Lors de la perquisition effectuée en février chez l’ancien secrétaire général de l’Elysée, les policiers ont trouvé trace d’un virement de 25 000 euros, daté de 2012, en provenance d’une société jordanienne. Selon son avocat, Me Jean-Yves Dupeux, cette rémunération, révélée par Le Vif/L’Express, correspondrait à  » une fonction exercée au sein de cette société « . D’après nos informations, il s’agirait en fait d’un fonds d’investissement issu d’une banque islamique, auquel Claude Guéant a été lié par contrat. Il a exercé en son sein la fonction de président du conseil d’orientation. Les enquêteurs s’interrogent actuellement sur la réalité et les modalités de ce travail.

Les  » frais de police  »

Lors d’une autre perquisition effectuée le même jour, il a été découvert que Claude Guéant avait réglé d’importants achats d’électroménager en liquide. Il a justifié ce mode de paiement par l’utilisation d’argent provenant des  » frais de police « . Alors qu’entre 2002 et 2004 il était directeur de cabinet de Nicolas Sarkozy au ministère de l’Intérieur, il percevait hors de toute règle 10 000 euros par mois, répartis entre lui et au moins deux autres membres du cabinet. Le parquet de Paris a ouvert une enquête préliminaire sur ces primes indues.

L’affaire Tapie

Claude Guéant s’attend à être entendu sous peu par la police au sujet de l’arbitrage rendu en faveur de Bernard Tapie dans son conflit avec le Crédit lyonnais. Après les mises en examen pour  » escroquerie en bande organisée  » de Tapie lui-même, de Stéphane Richard (ex-directeur de cabinet de la ministre française de l’Economie Christine Lagarde à Bercy) et d’un des arbitres, Pierre Estoup, il ne devrait pas échapper à une garde à vue. L’instruction révèle que, tout au long de la procédure d’arbitrage, des réunions se sont tenues sous sa direction, à l’Elysée, en présence de Bernard Tapie.
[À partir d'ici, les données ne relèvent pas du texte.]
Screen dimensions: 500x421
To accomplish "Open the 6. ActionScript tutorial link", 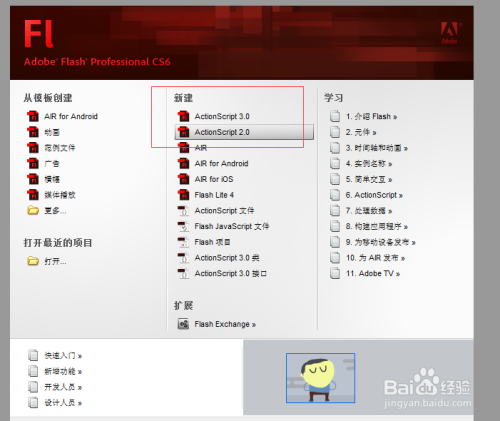I will click(374, 195).
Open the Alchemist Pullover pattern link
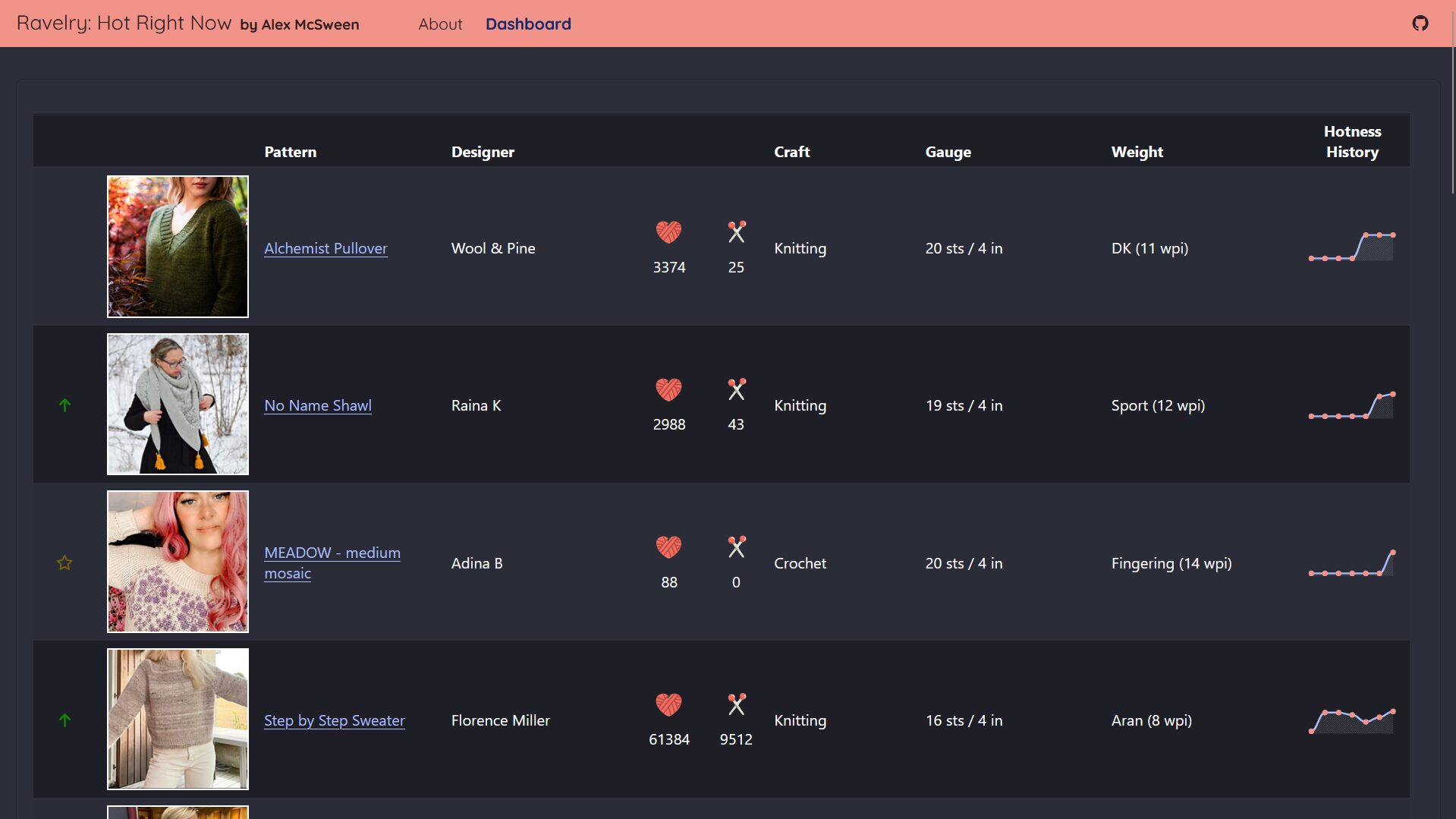Viewport: 1456px width, 819px height. pyautogui.click(x=325, y=248)
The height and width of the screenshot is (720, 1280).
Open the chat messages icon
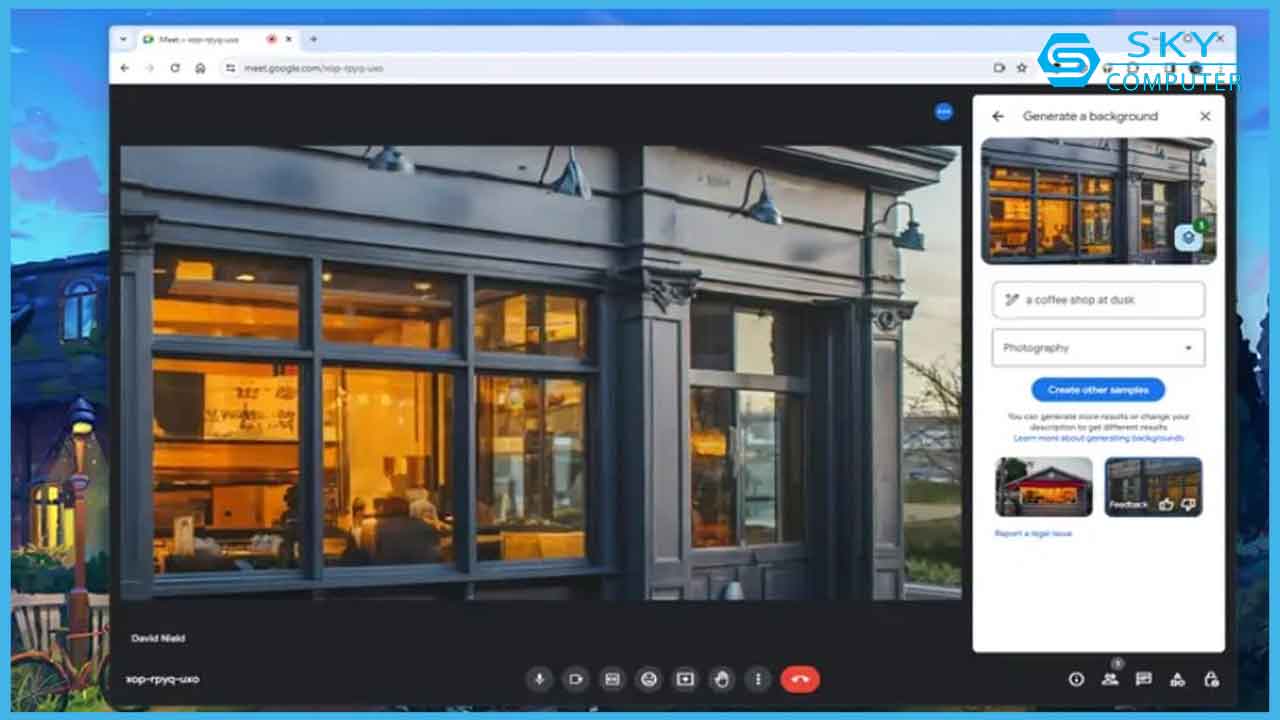(1144, 679)
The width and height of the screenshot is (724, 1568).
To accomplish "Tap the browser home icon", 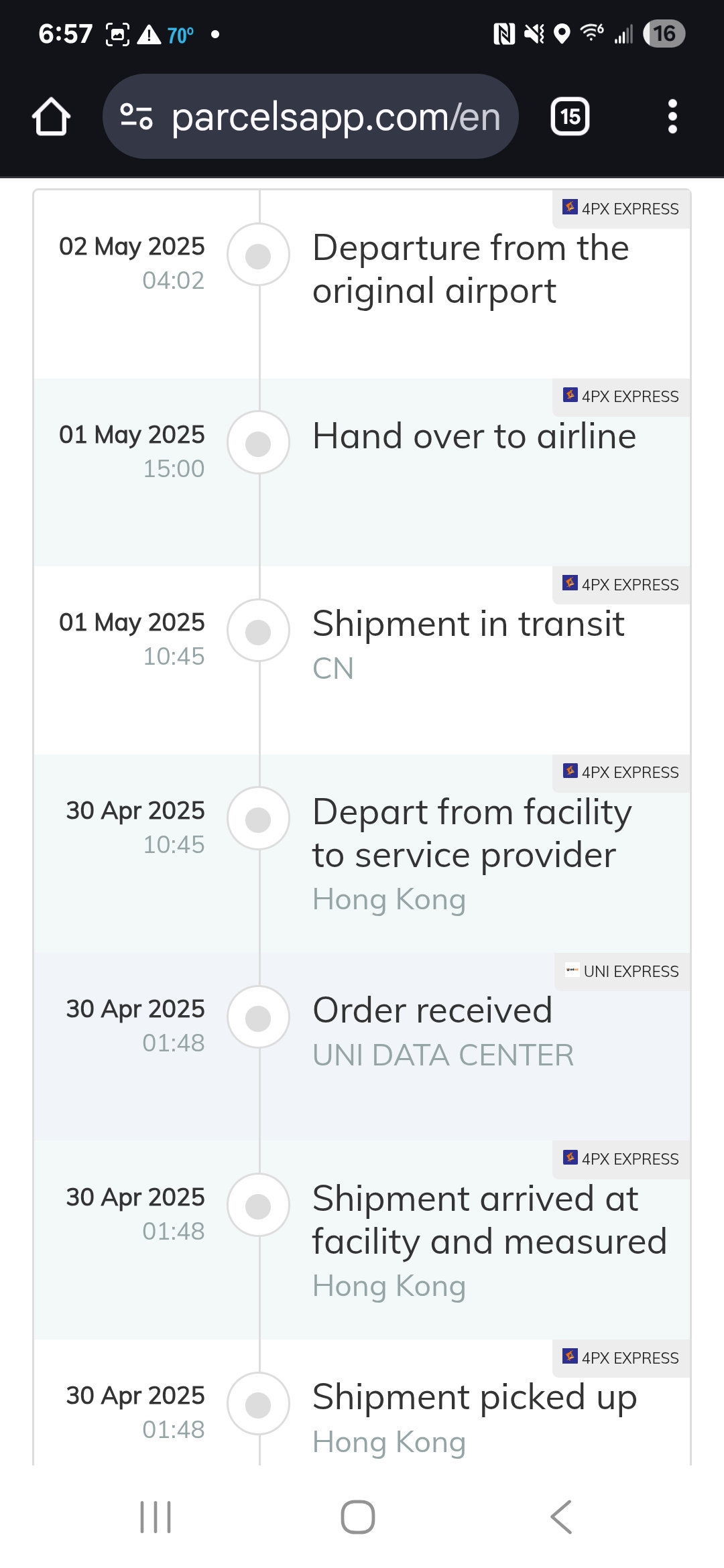I will click(51, 117).
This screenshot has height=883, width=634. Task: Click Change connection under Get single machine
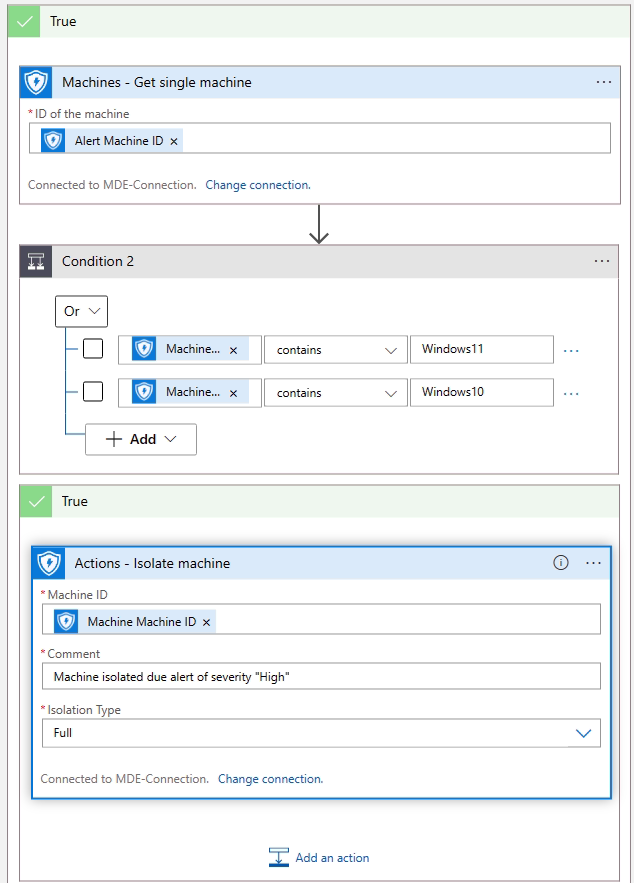pos(258,185)
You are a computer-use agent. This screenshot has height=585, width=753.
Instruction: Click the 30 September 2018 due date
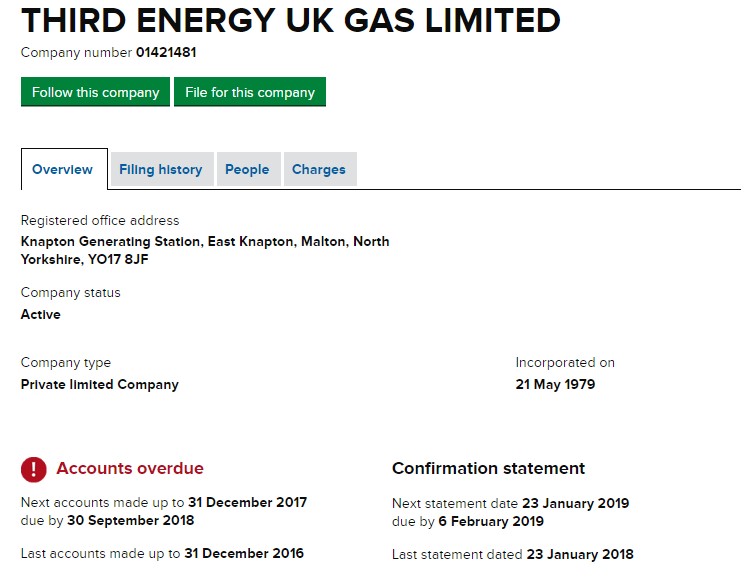[x=130, y=520]
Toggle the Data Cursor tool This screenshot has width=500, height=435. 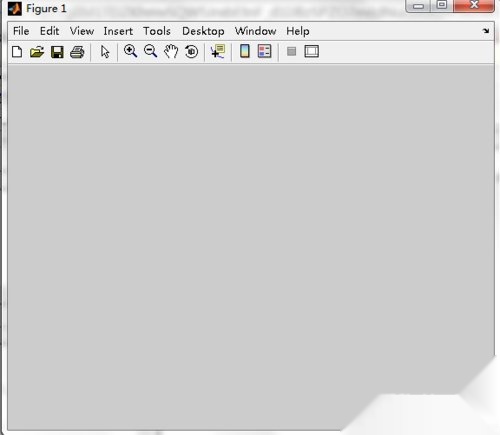[218, 52]
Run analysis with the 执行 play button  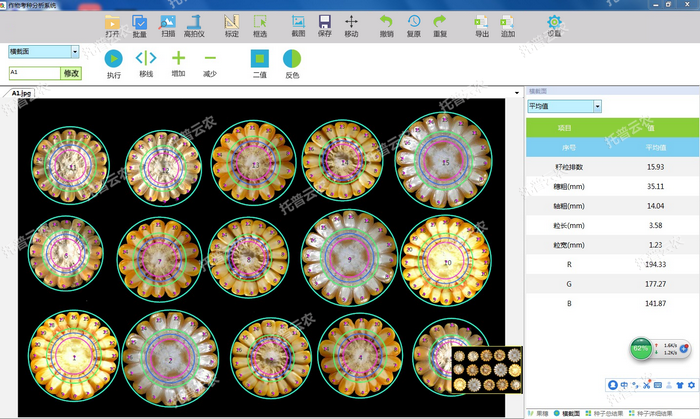coord(114,59)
Les avions  » africains  »

Cette fois, ce sont les activités d’avocat de Claude Guéant qui sont visées. Comme l’a révélé le quotidien L’Union, les policiers chargés d’enquêter sur la déconfiture d’une société d’avions privés, Skylander, ont trouvé trace d’un voyage d’affaires de l’ancien homme fort de la Sarkozie et de son gendre, en Guinée équatoriale, en octobre 2012. Ce dernier se serait fait rembourser par une autre société, Reims Aviation, deux chambres d’hôtel au Sofitel Malabo, dont l’une facturée 2 351,12 euros la nuit.